+++ Source material
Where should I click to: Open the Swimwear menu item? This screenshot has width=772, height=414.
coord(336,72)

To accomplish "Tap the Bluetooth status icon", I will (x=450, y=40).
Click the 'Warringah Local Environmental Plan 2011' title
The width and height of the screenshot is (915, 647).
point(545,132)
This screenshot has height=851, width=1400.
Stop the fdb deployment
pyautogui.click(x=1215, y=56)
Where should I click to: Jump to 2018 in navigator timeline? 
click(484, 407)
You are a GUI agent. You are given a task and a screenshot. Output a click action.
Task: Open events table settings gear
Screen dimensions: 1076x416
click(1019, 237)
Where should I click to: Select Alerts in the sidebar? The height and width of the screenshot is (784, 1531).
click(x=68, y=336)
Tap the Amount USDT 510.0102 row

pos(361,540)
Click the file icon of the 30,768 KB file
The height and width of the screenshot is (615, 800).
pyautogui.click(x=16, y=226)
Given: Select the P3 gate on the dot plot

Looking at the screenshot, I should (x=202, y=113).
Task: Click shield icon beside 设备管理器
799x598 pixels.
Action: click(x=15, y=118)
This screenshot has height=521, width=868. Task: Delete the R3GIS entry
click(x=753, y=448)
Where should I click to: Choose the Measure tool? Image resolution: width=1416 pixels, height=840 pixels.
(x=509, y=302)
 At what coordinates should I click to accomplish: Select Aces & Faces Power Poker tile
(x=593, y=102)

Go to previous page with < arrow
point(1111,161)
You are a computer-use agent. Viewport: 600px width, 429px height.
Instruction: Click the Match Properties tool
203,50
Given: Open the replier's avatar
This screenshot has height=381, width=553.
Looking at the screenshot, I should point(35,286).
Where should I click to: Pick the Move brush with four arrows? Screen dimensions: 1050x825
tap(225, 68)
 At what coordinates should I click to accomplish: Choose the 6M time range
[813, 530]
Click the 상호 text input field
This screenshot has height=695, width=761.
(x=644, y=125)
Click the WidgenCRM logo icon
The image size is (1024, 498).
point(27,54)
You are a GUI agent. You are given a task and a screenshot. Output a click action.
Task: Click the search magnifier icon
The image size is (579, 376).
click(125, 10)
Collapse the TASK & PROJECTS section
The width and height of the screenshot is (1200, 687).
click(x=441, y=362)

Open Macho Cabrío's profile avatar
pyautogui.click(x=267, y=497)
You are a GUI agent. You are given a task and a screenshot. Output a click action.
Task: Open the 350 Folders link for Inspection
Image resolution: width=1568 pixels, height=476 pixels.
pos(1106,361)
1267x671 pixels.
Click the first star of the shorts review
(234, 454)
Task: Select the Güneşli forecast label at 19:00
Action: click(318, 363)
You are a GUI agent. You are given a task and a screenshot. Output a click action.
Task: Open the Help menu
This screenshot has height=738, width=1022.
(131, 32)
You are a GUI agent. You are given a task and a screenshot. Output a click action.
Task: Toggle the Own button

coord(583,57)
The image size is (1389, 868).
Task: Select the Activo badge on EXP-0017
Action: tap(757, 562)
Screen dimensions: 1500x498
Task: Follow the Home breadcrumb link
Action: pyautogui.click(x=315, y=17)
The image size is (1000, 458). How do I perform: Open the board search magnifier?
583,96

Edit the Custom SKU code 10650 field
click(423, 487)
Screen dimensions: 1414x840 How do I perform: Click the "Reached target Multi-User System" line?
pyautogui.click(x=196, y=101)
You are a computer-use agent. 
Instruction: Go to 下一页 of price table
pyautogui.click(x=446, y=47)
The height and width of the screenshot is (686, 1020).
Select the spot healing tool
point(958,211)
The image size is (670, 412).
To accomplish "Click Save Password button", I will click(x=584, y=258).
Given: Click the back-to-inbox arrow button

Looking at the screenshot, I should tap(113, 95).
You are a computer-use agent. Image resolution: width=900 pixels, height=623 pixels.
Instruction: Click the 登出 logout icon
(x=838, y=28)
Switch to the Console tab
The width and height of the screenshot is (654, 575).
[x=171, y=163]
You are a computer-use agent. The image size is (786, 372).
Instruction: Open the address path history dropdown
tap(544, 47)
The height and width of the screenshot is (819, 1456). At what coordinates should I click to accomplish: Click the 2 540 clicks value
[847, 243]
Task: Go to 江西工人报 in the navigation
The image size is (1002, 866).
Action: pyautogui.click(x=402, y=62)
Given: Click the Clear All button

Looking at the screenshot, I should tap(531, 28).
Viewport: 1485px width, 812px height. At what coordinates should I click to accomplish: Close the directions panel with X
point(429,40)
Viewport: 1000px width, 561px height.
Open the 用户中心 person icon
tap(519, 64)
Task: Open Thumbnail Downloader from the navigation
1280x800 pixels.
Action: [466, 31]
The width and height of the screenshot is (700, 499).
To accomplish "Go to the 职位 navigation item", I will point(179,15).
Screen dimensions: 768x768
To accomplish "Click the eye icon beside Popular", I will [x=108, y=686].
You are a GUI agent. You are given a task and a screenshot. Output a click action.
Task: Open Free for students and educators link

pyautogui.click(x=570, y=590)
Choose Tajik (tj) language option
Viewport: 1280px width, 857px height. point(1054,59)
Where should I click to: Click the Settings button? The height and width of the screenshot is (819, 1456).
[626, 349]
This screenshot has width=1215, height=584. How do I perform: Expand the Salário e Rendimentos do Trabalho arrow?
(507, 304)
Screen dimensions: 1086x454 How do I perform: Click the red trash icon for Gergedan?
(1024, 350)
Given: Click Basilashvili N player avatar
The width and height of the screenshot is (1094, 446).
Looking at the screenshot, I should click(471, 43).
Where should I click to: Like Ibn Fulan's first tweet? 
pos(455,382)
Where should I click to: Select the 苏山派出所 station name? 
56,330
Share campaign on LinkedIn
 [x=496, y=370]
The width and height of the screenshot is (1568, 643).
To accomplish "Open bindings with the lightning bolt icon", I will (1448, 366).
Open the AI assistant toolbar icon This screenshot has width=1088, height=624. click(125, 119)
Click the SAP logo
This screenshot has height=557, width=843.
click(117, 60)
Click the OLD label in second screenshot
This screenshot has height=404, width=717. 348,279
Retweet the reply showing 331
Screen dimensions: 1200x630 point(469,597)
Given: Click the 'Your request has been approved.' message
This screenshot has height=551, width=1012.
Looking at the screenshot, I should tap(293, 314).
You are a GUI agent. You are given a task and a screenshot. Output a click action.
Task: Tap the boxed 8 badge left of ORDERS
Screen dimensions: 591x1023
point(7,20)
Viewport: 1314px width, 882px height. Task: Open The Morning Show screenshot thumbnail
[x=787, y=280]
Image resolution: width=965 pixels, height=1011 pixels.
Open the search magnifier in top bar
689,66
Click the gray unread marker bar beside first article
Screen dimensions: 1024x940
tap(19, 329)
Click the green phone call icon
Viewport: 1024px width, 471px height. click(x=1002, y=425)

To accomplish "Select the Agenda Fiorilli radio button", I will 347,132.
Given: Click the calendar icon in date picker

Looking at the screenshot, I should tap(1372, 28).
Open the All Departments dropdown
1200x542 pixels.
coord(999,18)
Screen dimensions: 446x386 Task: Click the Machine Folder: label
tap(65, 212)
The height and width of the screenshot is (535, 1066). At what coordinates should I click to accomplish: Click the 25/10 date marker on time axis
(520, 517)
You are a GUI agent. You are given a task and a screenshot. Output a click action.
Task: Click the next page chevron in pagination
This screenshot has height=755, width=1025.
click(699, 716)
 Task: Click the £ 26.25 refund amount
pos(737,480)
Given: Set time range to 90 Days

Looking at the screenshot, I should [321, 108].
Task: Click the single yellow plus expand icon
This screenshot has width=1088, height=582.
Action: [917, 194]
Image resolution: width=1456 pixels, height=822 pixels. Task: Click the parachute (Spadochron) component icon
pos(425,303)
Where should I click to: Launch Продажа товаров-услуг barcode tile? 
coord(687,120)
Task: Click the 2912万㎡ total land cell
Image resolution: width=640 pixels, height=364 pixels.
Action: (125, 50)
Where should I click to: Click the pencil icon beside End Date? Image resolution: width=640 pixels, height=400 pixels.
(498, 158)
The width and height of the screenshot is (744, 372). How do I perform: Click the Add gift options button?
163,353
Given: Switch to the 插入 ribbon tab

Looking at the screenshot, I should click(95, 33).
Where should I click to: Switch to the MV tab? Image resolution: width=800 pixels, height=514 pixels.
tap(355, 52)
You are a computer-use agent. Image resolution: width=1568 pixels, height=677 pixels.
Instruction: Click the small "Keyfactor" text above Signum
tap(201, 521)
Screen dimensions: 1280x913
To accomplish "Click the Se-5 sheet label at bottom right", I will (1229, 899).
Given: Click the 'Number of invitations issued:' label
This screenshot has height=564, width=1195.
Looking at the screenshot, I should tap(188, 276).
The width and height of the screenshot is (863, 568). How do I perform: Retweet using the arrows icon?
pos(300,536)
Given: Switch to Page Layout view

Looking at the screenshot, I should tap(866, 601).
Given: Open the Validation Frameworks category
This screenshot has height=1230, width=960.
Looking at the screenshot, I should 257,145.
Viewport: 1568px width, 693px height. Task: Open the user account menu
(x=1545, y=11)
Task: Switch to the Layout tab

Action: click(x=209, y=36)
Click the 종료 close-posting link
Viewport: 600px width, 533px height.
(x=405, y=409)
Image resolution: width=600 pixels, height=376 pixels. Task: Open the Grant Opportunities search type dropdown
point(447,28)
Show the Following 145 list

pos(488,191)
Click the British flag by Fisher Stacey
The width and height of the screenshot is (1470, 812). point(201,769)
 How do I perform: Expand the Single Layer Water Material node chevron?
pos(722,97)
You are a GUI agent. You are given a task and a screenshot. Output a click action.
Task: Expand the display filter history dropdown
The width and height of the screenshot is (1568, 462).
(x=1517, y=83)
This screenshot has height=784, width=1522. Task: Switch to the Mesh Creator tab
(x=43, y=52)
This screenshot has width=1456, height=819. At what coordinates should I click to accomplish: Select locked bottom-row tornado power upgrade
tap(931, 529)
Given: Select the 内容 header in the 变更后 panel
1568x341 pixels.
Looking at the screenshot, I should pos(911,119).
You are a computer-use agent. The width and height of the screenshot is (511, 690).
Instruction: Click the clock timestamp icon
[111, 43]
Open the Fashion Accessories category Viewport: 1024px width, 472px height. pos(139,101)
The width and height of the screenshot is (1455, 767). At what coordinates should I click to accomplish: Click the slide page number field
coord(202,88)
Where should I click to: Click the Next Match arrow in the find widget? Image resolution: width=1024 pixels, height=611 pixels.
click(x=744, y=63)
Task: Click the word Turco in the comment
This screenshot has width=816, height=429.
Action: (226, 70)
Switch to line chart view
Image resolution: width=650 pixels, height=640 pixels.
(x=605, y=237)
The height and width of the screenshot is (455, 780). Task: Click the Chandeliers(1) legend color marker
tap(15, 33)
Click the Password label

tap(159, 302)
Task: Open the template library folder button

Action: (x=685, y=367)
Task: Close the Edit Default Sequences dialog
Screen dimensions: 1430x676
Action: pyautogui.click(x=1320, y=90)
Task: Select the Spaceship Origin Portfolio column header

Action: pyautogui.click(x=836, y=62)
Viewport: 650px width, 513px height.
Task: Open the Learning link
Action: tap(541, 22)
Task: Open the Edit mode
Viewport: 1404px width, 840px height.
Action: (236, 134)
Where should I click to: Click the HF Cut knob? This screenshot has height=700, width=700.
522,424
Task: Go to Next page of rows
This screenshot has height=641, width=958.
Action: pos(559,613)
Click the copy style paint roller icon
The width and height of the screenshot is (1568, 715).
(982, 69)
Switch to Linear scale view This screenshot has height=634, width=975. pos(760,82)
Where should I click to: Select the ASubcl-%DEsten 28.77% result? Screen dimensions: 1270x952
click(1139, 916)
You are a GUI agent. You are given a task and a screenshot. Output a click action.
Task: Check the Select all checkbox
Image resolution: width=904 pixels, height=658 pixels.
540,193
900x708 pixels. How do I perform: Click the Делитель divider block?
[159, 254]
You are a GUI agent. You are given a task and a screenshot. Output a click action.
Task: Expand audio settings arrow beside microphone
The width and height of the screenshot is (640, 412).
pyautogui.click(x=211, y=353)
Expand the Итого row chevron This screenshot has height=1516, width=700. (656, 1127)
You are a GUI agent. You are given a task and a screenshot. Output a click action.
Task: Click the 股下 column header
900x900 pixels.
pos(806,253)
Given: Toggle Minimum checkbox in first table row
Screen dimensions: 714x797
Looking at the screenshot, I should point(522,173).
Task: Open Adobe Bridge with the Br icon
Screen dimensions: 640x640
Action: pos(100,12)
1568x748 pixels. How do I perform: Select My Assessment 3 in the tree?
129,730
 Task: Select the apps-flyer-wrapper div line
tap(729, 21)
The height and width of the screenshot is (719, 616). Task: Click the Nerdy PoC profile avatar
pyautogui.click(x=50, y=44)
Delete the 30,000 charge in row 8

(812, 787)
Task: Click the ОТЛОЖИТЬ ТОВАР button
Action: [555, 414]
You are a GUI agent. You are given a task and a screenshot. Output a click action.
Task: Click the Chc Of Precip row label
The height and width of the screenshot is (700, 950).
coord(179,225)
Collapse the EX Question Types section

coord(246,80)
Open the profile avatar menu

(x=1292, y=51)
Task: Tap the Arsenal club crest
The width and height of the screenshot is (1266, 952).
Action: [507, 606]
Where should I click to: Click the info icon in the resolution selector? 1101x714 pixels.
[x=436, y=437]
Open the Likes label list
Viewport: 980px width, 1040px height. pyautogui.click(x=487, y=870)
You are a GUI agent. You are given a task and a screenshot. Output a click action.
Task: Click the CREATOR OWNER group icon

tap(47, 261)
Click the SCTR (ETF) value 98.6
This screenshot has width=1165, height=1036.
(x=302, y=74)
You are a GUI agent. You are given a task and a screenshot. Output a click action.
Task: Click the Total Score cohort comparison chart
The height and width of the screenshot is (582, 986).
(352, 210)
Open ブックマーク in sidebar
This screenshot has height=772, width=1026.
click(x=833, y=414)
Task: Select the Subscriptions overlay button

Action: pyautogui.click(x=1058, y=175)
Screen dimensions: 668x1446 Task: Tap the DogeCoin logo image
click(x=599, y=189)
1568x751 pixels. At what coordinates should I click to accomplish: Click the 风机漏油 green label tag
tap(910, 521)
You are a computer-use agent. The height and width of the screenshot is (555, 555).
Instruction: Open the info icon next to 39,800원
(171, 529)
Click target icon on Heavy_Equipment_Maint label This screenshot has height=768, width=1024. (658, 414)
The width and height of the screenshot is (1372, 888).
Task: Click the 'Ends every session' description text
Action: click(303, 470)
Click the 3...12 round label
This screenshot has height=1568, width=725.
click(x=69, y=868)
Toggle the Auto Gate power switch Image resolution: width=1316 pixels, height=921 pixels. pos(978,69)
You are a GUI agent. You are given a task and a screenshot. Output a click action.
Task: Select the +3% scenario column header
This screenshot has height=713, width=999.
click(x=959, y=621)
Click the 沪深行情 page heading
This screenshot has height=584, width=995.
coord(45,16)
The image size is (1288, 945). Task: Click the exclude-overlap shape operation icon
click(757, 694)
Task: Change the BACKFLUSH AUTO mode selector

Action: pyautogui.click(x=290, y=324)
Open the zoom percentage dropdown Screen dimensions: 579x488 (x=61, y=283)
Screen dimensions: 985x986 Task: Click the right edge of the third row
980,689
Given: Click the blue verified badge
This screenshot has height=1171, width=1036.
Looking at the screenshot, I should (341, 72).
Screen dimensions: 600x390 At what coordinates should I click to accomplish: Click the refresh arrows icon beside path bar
++++++
:: Problem to solve ::
In the records above, find each line that mentions the string "navigation", then copy it.

:: Exercise result ::
Task: Go to 江西工人报 in the navigation
Task: Open Thumbnail Downloader from the navigation
To accomplish "Go to the 职位 navigation item", I will point(179,15).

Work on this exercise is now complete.